Probing the disulfide folding pathway of insulin-like growth factor-I.

The crucial step of folding of recombinant proteins presents serious challenges to obtaining the native structure. This problem is exemplified by insulin-like growth factor (IGF)-I which when refolded in vitro produces the native three-disulfide structure, an alternative structure with mispaired disulfide bonds and other isomeric forms. To investigate this phenomenon we have examined the refolding properties of an analog of IGF-I which contains a 13-amino acid N-terminal extension and a charge mutation at position 3 (Long-[Arg3]IGF-I). Unlike IGF-I, which yields 45% of the native structure and 24% of the alternative structure when refolded in vitro, Long-[Arg3]IGF-I yields 85% and 10% of these respective forms.

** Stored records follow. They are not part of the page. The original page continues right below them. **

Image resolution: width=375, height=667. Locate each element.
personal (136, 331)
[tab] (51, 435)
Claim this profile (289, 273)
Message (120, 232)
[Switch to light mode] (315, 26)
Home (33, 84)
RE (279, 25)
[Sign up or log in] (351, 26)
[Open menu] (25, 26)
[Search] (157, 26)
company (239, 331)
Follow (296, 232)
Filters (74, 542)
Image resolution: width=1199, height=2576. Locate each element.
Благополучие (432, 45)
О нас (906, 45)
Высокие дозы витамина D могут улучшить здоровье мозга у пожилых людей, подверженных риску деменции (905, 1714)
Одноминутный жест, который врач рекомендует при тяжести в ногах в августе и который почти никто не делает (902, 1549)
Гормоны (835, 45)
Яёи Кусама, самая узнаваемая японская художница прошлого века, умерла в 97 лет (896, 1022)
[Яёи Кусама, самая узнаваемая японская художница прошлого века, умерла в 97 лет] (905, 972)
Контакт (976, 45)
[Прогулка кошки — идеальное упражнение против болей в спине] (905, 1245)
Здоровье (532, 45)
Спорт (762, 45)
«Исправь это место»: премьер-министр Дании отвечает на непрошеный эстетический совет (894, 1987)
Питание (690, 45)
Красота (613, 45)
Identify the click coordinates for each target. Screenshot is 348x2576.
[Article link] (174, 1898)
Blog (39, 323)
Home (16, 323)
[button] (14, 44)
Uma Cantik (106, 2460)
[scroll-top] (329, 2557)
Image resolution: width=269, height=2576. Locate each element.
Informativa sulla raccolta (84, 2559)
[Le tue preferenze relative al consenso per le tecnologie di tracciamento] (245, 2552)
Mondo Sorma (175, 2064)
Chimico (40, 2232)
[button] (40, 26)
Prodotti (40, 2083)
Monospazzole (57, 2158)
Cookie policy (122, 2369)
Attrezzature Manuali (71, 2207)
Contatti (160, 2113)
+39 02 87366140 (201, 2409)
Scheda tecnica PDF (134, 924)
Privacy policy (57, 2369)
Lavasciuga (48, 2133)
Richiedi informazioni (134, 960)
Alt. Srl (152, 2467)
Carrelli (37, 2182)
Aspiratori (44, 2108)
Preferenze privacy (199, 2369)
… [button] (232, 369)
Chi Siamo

To investigate the interactions that affect the refolding of Long-[Arg3]IGF-I and IGF-I, we acid-trapped folding intermediates and products for inclusion in a kinetic analysis of refolding. In addition to non-native intermediates, three native-like intermediates were identified, that appear to have a major role in the in vitro refolding pathway of Long-[Arg3]IGF-I; a single-disulfide Cys18-Cys61 intermediate, an intermediate with Cys18-Cys61 and Cys6-Cys48 disulfide bonds and another with Cys18-Cys61 and Cys47-Cys52 disulfide bonds. Furthermore, from our kinetic analysis we propose that the Cys18-Cys61, Cys6-Cys48 intermediate forms the native structure, not by the direct formation of the last (Cys47-Cys52) disulfide bond, but by rearrangement via the Cys18-Cys61 intermediate and a productive Cys18-Cys61, Cys47-Cys52 intermediate. In this pathway, the last disulfide bond to form involves Cys6 and Cys48. Finally, we apply this pathway to IGF-I and conclude that the divergence in the in vitro folding pathway of IGF-I is caused by non-native interactions involving Glu3 that stabilize the alternative structure.